Para ter a capacidade de fixar seus juros, o
governo deve sempre que preciso impor controles de capital, isto é, regras que
dificultem por meio de taxações e prazos mínimos de permanência a fuga de
capitais em busca de taxas mais altas em outros países. Ademais, deve se
preocupar em combater deficit na balança comercial, cujo desequilíbrio
prolongado pressiona os juros, que precisam ser elevados para conter a demanda
agregada ou atrair capitais.
A “eutanásia do rentismo”, limitando suas
possibilidades de ganho, incentiva a produção e o trabalho. Tal estratégia se
baseia em profundas mudanças no entendimento econômico, como a causalidade
entre investimento e poupança, o papel da moeda fiduciária e a interação entre
gastos públicos e privados.
Mas há também uma escolha política a favor da
igualdade. Ao facilitar o gasto público e promover o crescimento, as políticas
keynesianas tornam o trabalho relativamente escasso, aumentando a participação
dos salários no PIB. Paralelamente, a partir dos anos 1930 pesadas elevações de
carga tributária permitiram montar o Estado de Bem-Estar.
O baixo desemprego e os direitos sociais
fortaleceram o poder dos trabalhadores, fazendo com que no final dos anos 1960
os salários passassem a crescer acima da produtividade. Naturalmente, a
inflação decorrente não foi problema para os salários reais. Tampouco existia
risco de indexação. Havia apenas um conflito distributivo transitório em razão do
aumento da apropriação de renda pelos salários.
A inflação prejudicou mesmo foram os
detentores de ativos financeiros: bancos, corporações e os ricos.
O problema foi que nos anos 1970 vieram os
choques do petróleo (nos EUA, houve ainda o enfraquecimento do dólar em razão
dos deficit externos), que de fato penalizaram os salários. Como são os
salários que impulsionam a economia, o choque externo trouxe estagnação junto
com a inflação (“estagflação”).
Essa foi a senha para a “vingança do rentismo”.

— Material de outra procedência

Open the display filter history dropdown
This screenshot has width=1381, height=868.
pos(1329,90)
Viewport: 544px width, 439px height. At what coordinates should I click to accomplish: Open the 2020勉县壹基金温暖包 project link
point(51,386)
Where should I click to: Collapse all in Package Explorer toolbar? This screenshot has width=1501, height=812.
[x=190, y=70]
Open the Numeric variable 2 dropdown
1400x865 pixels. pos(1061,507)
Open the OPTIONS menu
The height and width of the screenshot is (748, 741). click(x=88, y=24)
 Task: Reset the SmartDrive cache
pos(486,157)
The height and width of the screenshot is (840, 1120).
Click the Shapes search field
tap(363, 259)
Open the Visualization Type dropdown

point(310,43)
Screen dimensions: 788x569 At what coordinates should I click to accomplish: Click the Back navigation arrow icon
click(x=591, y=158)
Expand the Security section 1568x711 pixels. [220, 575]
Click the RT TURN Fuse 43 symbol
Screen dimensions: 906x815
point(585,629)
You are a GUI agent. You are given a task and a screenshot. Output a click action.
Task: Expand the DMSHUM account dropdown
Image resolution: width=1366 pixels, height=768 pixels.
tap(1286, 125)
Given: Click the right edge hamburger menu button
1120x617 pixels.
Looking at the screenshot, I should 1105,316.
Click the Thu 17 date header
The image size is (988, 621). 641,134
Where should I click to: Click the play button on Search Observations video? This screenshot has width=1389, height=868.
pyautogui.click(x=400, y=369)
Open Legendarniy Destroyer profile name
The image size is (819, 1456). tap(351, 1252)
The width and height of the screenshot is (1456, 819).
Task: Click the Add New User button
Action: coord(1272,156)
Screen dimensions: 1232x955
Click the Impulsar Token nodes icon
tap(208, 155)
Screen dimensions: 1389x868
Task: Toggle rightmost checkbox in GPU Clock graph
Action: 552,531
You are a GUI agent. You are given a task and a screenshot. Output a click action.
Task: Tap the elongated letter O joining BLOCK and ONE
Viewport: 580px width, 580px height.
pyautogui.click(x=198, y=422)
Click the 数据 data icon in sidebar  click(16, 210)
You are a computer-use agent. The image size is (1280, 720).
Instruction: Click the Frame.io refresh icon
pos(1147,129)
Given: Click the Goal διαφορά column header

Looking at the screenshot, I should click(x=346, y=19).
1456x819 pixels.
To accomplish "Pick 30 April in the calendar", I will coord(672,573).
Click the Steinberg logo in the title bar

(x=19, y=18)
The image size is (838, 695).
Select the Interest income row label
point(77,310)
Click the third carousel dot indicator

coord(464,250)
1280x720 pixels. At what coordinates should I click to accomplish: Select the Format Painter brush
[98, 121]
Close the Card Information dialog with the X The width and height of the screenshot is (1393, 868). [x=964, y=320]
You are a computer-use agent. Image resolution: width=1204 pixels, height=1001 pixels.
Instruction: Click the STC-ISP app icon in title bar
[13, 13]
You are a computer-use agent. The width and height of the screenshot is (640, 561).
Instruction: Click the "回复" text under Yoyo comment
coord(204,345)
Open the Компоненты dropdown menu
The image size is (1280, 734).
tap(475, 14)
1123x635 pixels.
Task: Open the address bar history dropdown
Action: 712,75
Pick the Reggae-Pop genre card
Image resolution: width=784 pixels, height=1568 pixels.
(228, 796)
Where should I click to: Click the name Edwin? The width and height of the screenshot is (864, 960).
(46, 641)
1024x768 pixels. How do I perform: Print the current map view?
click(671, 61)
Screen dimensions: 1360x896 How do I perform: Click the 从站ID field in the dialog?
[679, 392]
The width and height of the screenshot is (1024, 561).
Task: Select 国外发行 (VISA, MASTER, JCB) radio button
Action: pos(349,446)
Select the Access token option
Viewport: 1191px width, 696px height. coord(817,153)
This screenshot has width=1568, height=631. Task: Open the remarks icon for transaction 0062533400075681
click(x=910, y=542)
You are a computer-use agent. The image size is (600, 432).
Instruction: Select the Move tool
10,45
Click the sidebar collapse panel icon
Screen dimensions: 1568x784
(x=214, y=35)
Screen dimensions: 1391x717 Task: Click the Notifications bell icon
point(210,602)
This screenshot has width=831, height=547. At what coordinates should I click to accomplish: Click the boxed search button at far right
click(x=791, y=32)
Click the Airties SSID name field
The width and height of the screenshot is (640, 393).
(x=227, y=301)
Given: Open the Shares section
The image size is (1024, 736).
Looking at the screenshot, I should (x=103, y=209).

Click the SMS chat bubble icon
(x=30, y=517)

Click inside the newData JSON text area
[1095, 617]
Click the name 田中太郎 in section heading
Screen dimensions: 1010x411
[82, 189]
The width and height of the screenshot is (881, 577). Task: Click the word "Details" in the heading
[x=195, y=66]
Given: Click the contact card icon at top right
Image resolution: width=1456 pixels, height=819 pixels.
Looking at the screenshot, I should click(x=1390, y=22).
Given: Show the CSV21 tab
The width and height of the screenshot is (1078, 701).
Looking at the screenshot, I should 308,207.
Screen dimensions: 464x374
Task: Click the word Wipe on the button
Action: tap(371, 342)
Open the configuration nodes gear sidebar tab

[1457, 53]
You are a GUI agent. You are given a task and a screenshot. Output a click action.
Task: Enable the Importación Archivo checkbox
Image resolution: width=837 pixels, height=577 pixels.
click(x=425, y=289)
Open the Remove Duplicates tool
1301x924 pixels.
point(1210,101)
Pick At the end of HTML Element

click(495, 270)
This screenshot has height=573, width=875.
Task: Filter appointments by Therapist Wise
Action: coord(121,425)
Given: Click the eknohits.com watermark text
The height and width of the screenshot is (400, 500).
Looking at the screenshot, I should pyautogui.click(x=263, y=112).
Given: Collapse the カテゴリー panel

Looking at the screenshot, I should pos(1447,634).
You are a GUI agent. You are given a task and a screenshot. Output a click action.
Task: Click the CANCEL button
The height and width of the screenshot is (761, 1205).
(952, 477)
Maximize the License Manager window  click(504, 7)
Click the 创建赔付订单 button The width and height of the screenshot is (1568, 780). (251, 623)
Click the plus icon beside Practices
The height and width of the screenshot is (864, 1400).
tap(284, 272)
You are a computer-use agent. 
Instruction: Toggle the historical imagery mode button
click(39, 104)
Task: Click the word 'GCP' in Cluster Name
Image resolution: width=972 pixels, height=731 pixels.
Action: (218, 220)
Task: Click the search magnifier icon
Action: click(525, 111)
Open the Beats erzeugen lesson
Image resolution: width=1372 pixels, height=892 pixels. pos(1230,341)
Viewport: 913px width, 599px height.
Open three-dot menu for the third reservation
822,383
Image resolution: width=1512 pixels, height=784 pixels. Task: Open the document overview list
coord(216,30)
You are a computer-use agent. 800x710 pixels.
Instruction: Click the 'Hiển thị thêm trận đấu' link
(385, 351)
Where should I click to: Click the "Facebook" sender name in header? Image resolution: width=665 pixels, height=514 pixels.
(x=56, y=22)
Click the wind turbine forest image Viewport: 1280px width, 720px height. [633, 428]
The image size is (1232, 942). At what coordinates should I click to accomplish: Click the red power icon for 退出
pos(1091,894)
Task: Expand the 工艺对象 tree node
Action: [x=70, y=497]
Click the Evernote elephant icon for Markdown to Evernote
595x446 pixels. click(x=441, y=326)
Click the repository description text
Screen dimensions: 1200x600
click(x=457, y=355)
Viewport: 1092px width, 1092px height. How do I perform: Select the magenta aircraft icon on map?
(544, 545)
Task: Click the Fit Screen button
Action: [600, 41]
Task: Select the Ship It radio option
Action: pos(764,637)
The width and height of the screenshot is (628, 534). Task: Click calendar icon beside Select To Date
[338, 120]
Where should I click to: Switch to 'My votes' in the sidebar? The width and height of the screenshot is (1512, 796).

O corte nos impostos ganhou vigoroso apoio. A ideia era que, como o setor
privado seria mais eficiente no uso dos recursos, a contração dos gastos
públicos expandiria o PIB e, assim, a arrecadação seria até maior do que antes.
Isso nunca se verificou, é claro.
Mas o crucial era difundir a crença de que o
setor público é sempre ineficiente e deveria se abster de intervir nos
mercados.
A liberalização da movimentação de capitais
foi chave, sob a crença de que traria mais eficiência aos mercados financeiros.
Os BCs, salvo o americano, passaram a ter como único objetivo declarado o
controle da inflação.
Na prática, os juros subiram, os impostos
ficaram mais regressivos e a desigualdade piorou. A atual crise financeira
talvez seja uma nova virada nessa trajetória.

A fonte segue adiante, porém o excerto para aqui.